В сухом остатке имелись сотрясение мозга, два поврежденных ребра и сломанная в нескольких местах левая рука, куда и пришелся основной удар. Врачи делали все возможное, чтобы восстановить конечность, но после нескольких операций началось заражение. В результате руку пришлось ампутировать до локтя.

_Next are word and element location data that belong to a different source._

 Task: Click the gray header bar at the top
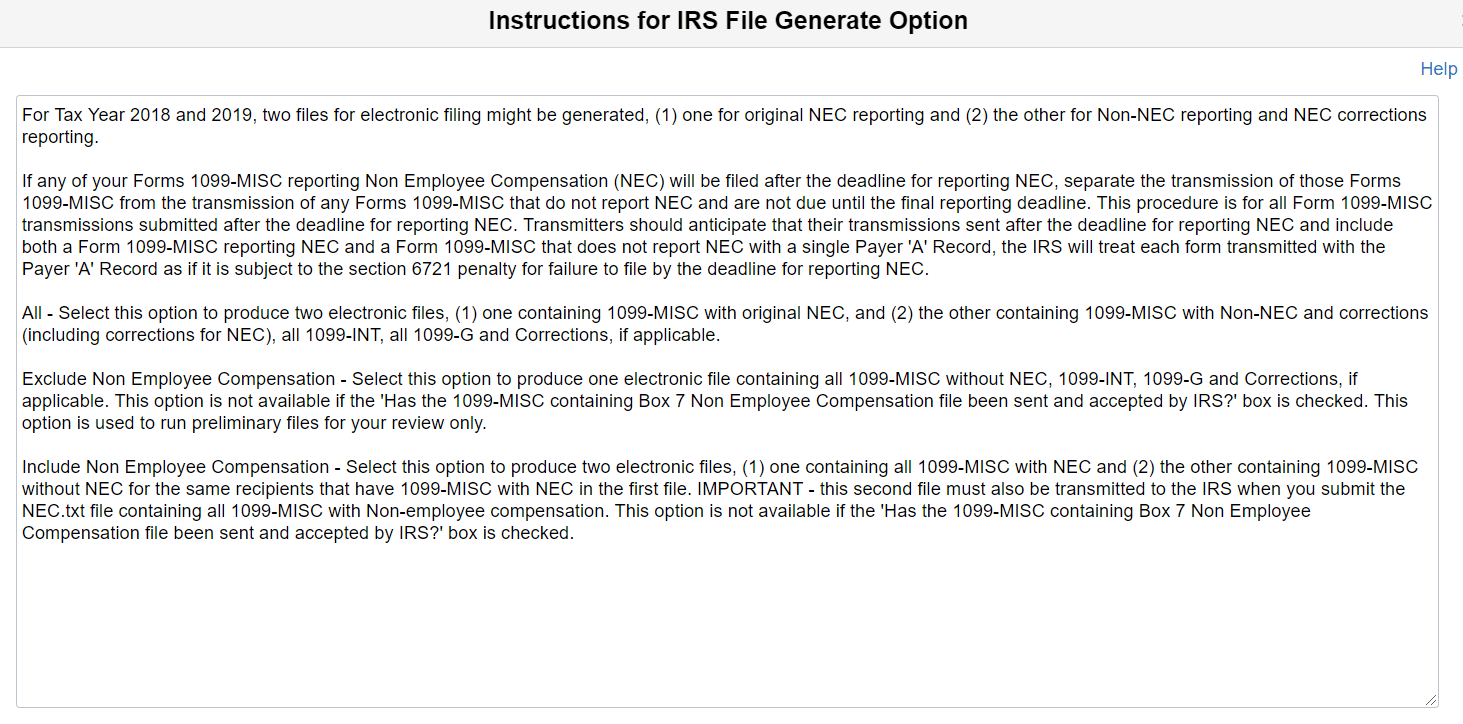click(x=200, y=20)
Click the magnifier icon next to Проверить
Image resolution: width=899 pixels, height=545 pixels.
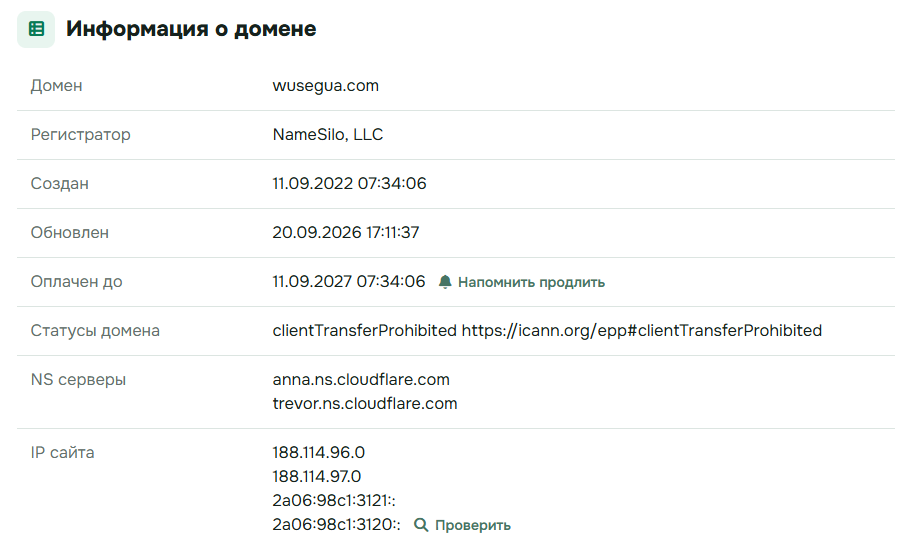pyautogui.click(x=421, y=525)
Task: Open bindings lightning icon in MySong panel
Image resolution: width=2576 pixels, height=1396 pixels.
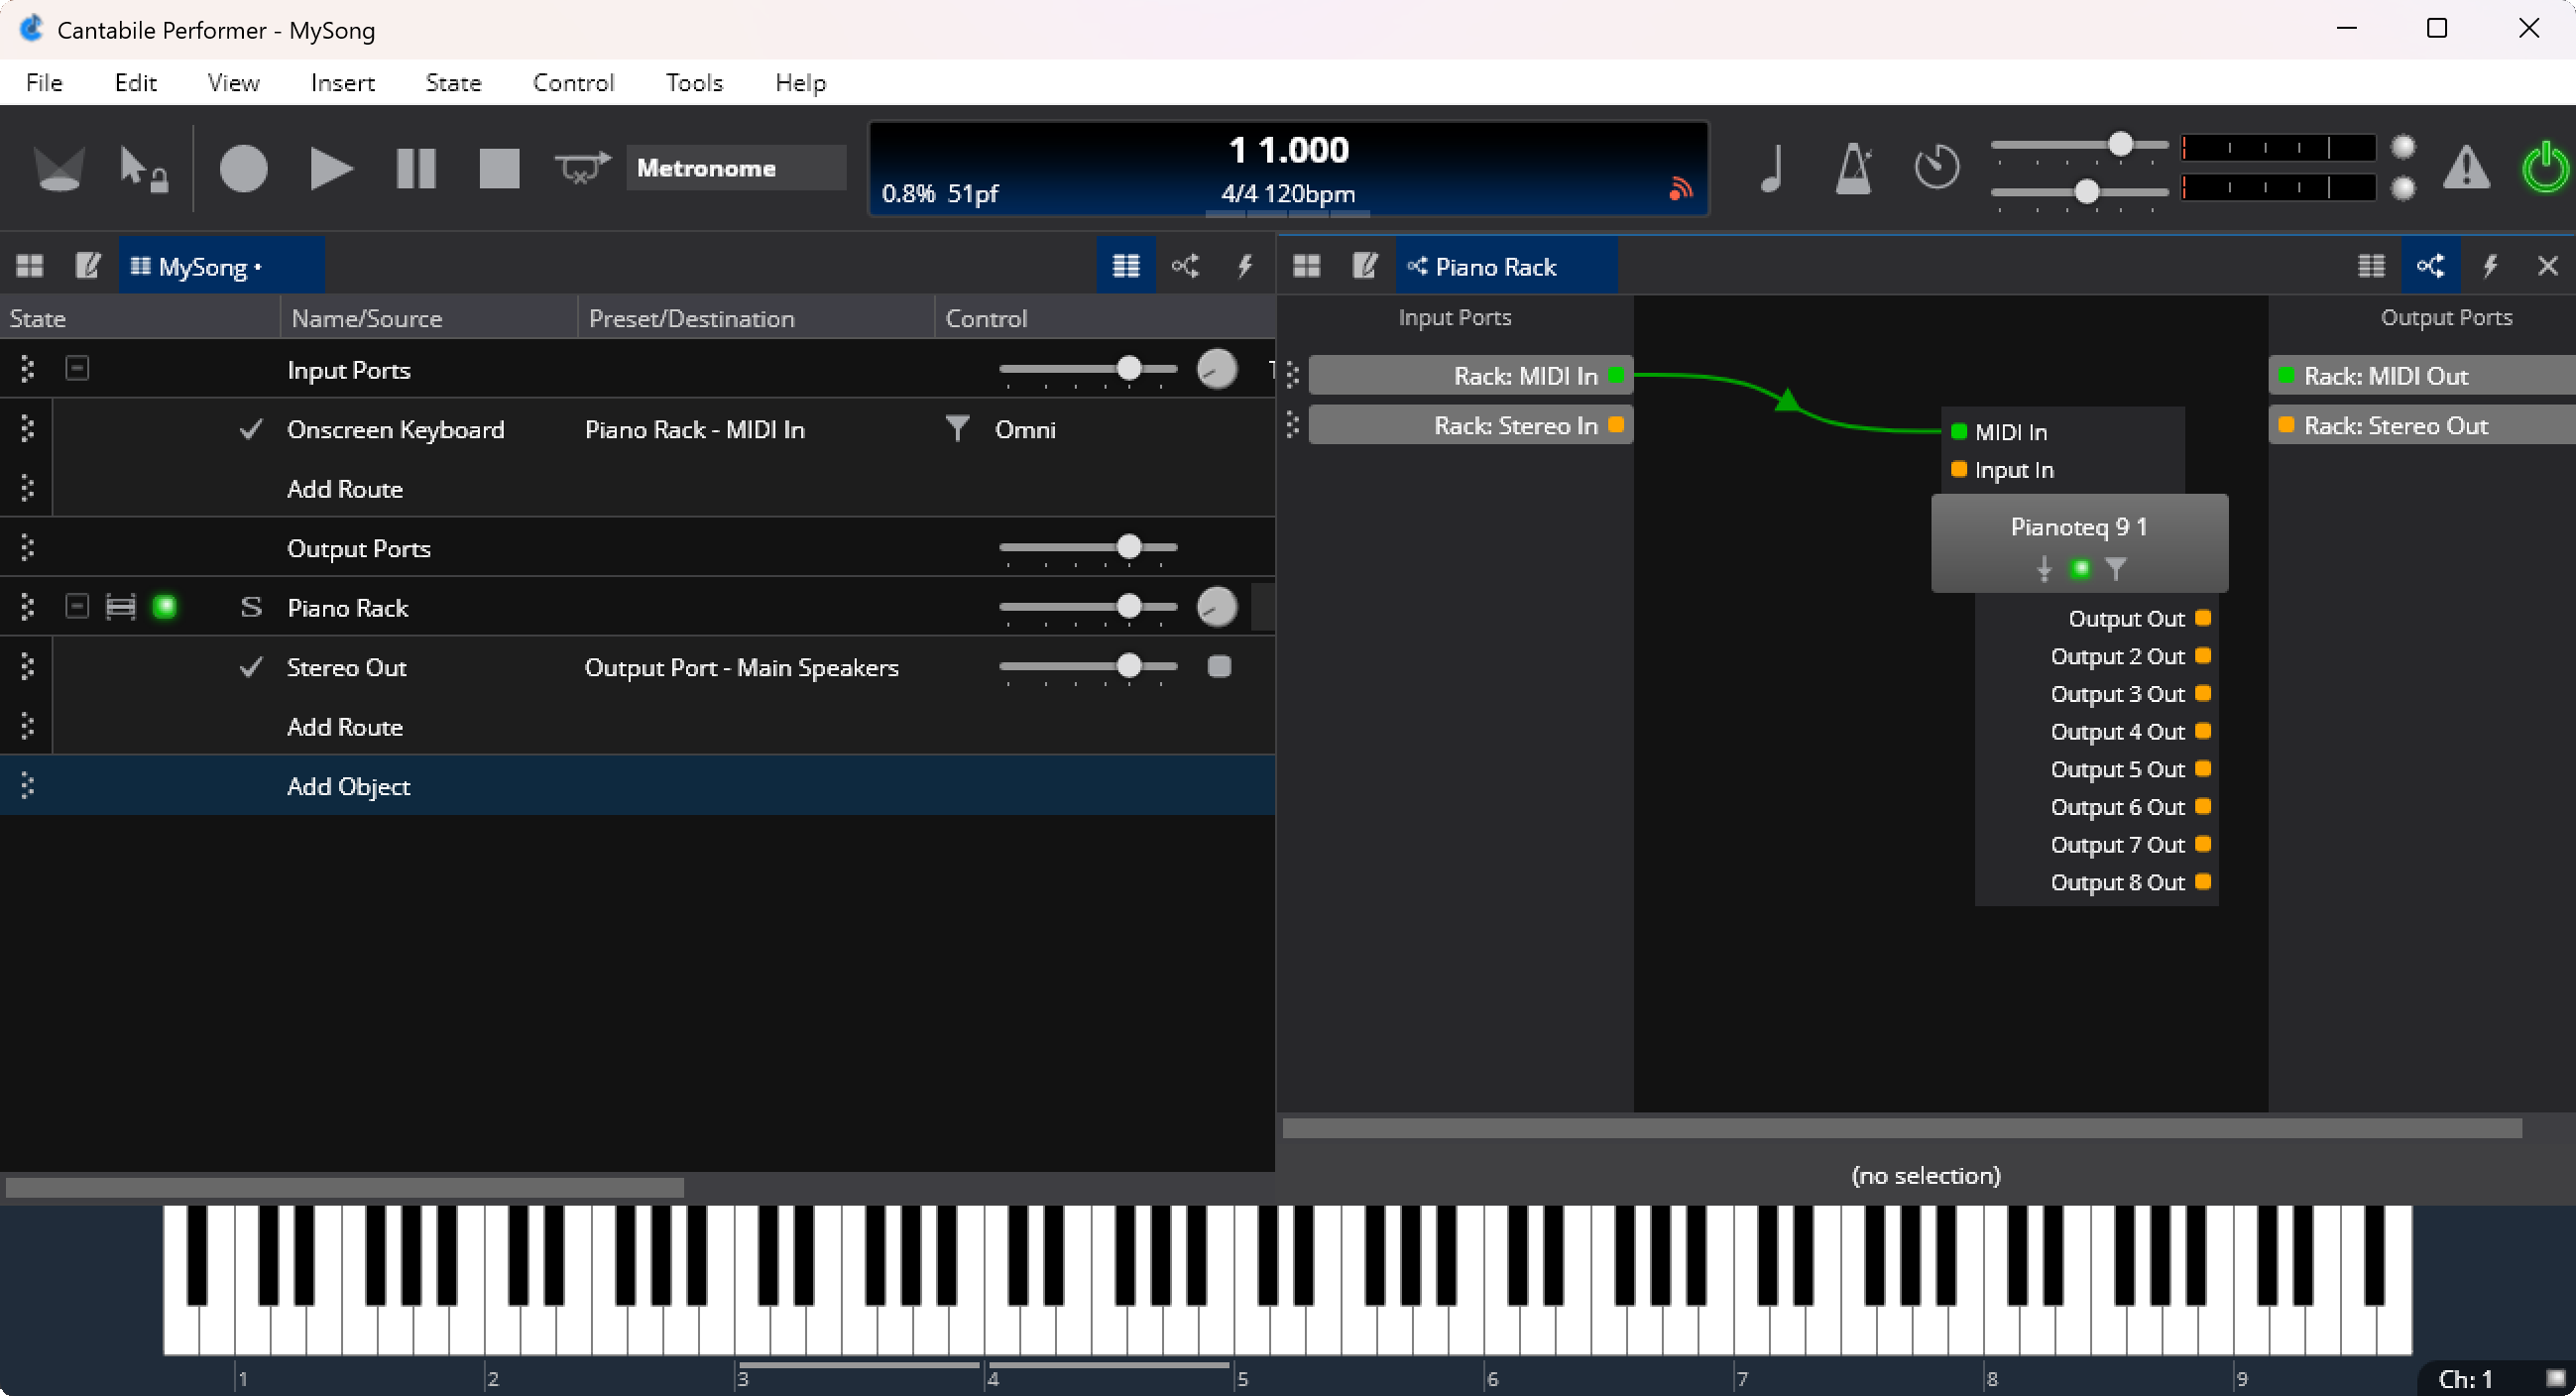Action: (x=1244, y=266)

Ершов думал, что самое страшное уже позади. Но не успел он покинуть больницу, как его тут же погребла под собой лавина жалости. Исходила она как от знакомых, так и от совершенно случайных людей. Больше всего он ненавидел фразы из разряда «все могло быть хуже», «хотя бы цел позвоночник», «жизнь продолжается». Ершов терпеливо выслушивал все, что ему говорили. Иногда даже удавалось выдавить улыбку. Но про себя он страстно желал собрать в кучу свалившееся на него сострадание и запихнуть людям в глотку, в самые кишки, чтобы они хрипели в страшных муках, не в силах глотнуть воздуха…
Он не искал сочувствия, не хотел, чтобы его жалели. Он жаждал покоя и забытья.
И то, и другое ему частично предоставлял алкоголь.
Глядя на то, как пальцы старика ловко управляются с картиной, Ершов постарался затушить внутренний пожар. В крови бурлила бутылка виски, выпитая прямо с утра, так что успокоиться удалось далеко не сразу.
В конце концов, подумал он, они со стариком – одного поля ягоды. Братья по несчастью.